Arlington firefighter crafts angry letter of resignation


Look, I’m just gonna say it, I need to transfer. It’s nothing personal. You and all the other guys at the station have been great. We’ve had some good times and a lot of laughs, like when we put Gorilla Glue in Marty’s fire helmet, or when we switched out Rick’s oxygen tank with laughing gas—that was golden! And I know that I’ve only been here for three weeks, but I just can’t take this shit anymore.

Back in training, they make this job seem like some heavy duty stuff, real bad-ass, you know? They talk about bravery and honor. They talk about putting the safety of others ahead of your own as you run into a flaming building. We are the few, the proud, the…oh, that’s the Marines. Anyway. Finally, I thought, I would have a job that Ma could brag about to her bridge buddies. But when I signed up for this gig, they didn’t say nothing about having to respond to a fire-alarm every five minutes of the goddamn day!

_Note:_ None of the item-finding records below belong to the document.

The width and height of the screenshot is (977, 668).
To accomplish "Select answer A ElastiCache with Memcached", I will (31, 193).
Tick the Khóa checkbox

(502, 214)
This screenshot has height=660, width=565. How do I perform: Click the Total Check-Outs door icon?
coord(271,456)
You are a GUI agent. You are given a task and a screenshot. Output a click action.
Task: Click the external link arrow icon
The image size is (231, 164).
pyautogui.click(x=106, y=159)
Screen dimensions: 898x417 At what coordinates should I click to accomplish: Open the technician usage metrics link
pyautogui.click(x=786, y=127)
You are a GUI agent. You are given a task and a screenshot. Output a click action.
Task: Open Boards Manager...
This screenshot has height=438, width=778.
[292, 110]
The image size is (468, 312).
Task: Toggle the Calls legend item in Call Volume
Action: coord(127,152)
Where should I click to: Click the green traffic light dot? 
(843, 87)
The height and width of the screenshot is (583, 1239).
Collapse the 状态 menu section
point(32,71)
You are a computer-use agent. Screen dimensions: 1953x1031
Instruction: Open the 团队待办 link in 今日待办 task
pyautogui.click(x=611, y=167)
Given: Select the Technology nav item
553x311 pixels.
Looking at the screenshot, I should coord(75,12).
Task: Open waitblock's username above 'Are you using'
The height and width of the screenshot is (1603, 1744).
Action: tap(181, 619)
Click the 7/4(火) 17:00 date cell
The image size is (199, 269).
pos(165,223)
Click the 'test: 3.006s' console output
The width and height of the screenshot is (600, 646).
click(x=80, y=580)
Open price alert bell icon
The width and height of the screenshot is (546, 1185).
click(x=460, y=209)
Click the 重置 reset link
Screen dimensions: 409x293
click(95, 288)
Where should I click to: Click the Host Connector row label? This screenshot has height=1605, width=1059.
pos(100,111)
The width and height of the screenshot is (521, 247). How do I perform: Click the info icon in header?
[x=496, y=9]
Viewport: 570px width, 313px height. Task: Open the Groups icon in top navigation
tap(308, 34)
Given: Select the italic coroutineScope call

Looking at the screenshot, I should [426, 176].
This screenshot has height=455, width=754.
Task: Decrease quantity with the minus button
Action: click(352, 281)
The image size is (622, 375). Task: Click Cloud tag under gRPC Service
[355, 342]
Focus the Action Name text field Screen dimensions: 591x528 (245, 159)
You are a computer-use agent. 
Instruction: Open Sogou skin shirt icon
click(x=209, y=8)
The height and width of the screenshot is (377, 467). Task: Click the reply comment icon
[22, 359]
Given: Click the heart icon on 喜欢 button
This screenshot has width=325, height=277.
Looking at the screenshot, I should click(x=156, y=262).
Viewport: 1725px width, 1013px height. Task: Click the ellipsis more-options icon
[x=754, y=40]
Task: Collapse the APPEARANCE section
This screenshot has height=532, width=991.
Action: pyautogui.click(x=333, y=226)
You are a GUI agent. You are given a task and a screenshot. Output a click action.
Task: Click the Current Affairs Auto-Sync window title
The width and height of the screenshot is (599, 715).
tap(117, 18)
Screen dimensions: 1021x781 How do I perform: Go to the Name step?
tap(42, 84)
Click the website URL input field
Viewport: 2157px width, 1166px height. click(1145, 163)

Everyday, we gotta go over to that college campus across the street, and every time it’s a different reason! In training they can’t shut up about bravery, but they don’t care to mention the douchebag who will pull the fire-alarm to cockblock his roommate. They go on and on about honor, but it’s all “mum’s the word” about the asshole who gets too strung out on caffeine and pulls the alarm, because “if [they] don’t get to sleep, then no one gets to sleep.” They have a shit-ton to say about selflessness and teamwork and how fucking awesome you’ll look in a fire suit (to be fair, we do look mighty dapper), but what do they have to say about the drunk sophomore who has a hankering for some popcorn and passes out after setting the timer for ten minutes ? Nothing!

I’ve been here for three freaking weeks. I’ve answered 35 fire alarms, can you believe it? I’ve yet to see an actual fire. I can already hear Ma with her bridge buddies: “My Joey’s a firefighter and he can’t even get himself around a real fire! Useless, just like his father! Martha if I find out you’ve been stacking these cards I’m going to bust your lower lip!”

And at first, I thought that it was a joke, you know? Like, oh right, let’s send the rookies to go handle the huge, life-threatening, imaginary fires at Vassar College. But then it just kept happening, over and over—four, five times a week!

One time it’s at that sorority house. The next time its at that building that looks like something out of Star Trek. Then, it’s the place that looks like the Tower of Terror ride at Disneyland. Different day, different building, but same lack of fire. And every freaking time, we put on our 75 lbs worth of gear, even though we know the only blazing going on over there has nothing to do with burning buildings. We have to bring out the crowbar and the axe, even though we know the only wood we are going to encounter comes from those few obnoxious students standing outside in nothing but a towel. Didn’t have time to get dressed, my ass! If I have time to put on all this gear and make myself look like a fucking Transformer, then you have enough time to slap on some sweatpants!

And ain’t just the cherry on top of the whole fucking sundae—we all get to pile into the truck, just to drive it a block away. I know it sounds ridiculous, Chief, but have you ever tried to drive that thing through a roundabout? It’s like trying to steer a cruise ship around a kiddy pool! And God forbid you miss the exit! Then you’re stuck just going round and round, like you’re in one of Dante’s circles of Hell! I’m just saying that it’s a waste of gas money, and we could get there faster if we tied a red wagon to the back of my Prius and drove there in that!

Look, I haven’t forgotten the whole “respond to every alarm like it’s a real fire” spiel, but I’m telling you Chief, one day we’re going to miss out on a real fire because of this shit! And what am I supposed to say then? “Oh, hi ma’am, sorry that we were late getting here and let your entire house go up in flames. There was this stoner who mistook the fire alarm for a snack machine that we just had to take care of!” Every time I hear the alarm in the station go off, I think maybe this time it will be different, maybe today will be the day. But then I see that the scanner says 124 Raymond Avenue, and I die a little inside. I just need to go to another station, any station, Chief! Don’t take it personal or nothing like that. It’s just…I need to make Ma and her bridge buddies proud.